What is the most rewarding and the most challenging part of your work?
In both cases, linking research to management, that is, having an impact on the world out there with my research. That’s why I enjoyed so much working in the coordination of a salt marsh conservation project in the Venice lagoon (www.lifevimine.eu). But I believe you can have fundamental impacts also with communication, that’s why I really enjoy teaching or giving divulgation talks.
Tell us your story: what brings you to DiBio?
My background is in Environmental Engineering, and my academic career started as a marine ecosystem modeller at the LASA group (lasa.dii.unipd.it/) where I was lucky enough to take part to several EU research projects (Incofish, KnowSeas, WSTORE2, …), which allowed me to travel and build a network of international collaborations. Both my mentor at LASA - Dr. Luca Palmeri, and the coordinator of KnowSeas - the late prof. Laurence Mee, taught me the importance of using the “macroscope”, i.e. a big-picture socio-ecological perspective, when working with environmental management. While I’ve kept working on environmental modelling (e.g. of treatment wetlands, the food web impacts of emerging contaminants, the air dispersion of pollutants), later I moved to long-term ecological time series analysis and more theoretical ecology. I’ve also worked with conservation, studying Adriatic elasmobranchs population dynamics, and through the coordination of LIFE VIMINE, an EU project which aimed at protecting Venice Lagoon salt marshes from erosion through an “integrated approach” relying on nature-based solutions, stakeholder participation, and ecosystem services assessment.

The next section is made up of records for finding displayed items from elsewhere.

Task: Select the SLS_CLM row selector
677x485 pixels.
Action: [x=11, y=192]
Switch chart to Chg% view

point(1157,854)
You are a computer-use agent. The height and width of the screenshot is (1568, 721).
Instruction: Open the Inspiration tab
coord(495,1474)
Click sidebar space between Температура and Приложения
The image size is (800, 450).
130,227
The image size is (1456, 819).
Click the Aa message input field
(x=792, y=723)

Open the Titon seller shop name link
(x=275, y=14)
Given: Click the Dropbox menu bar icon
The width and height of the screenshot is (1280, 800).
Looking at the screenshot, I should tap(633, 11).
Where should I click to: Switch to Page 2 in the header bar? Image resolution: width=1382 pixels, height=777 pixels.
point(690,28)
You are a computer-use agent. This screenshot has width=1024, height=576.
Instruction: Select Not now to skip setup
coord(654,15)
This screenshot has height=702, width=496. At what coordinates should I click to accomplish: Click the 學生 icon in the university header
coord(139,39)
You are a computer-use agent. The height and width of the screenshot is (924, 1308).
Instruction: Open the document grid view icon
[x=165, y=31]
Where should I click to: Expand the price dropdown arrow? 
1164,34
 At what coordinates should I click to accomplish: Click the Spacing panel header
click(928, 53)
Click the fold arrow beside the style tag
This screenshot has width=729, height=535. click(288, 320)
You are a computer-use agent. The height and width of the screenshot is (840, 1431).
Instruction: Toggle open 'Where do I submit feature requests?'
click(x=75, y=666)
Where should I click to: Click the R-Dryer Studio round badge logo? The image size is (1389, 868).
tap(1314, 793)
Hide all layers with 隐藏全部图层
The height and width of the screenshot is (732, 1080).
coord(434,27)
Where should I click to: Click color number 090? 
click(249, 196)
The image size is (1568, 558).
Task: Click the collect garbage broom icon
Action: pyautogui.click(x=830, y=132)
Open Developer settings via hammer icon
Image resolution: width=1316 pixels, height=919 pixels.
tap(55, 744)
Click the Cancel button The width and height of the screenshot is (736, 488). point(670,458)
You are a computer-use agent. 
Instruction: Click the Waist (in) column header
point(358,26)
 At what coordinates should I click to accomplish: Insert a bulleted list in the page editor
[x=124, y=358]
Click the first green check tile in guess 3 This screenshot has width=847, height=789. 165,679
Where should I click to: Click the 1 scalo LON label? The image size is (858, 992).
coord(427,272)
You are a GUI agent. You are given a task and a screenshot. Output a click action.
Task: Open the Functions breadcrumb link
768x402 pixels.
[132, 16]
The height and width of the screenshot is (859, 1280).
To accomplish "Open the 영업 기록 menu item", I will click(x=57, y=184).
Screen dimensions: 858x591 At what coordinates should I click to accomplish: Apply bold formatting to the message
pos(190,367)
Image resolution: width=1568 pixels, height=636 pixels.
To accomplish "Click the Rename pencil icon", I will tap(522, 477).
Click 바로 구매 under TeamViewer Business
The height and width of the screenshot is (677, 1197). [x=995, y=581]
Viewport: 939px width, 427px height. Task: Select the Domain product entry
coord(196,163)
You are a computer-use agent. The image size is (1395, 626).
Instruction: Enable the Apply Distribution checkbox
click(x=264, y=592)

What’s your favourite “toy” for research – and what can it do?
Ecological modelling was my first love, but I’d say that my favourite research “toy” is to bring together people with different backgrounds and skills (modelling, field work, lab skills, even social skills – have you ever worked with fishermen?, …) to work towards a common goal. This can sometimes be a bit tiring and messy, but also effective, and fun.
What are your interests outside science?
I love mountains. I also love long-distance running, in itself and as a chance to spend time in nature and explore the place where I live or that I’m visiting. I also like listening to music and playing the piano.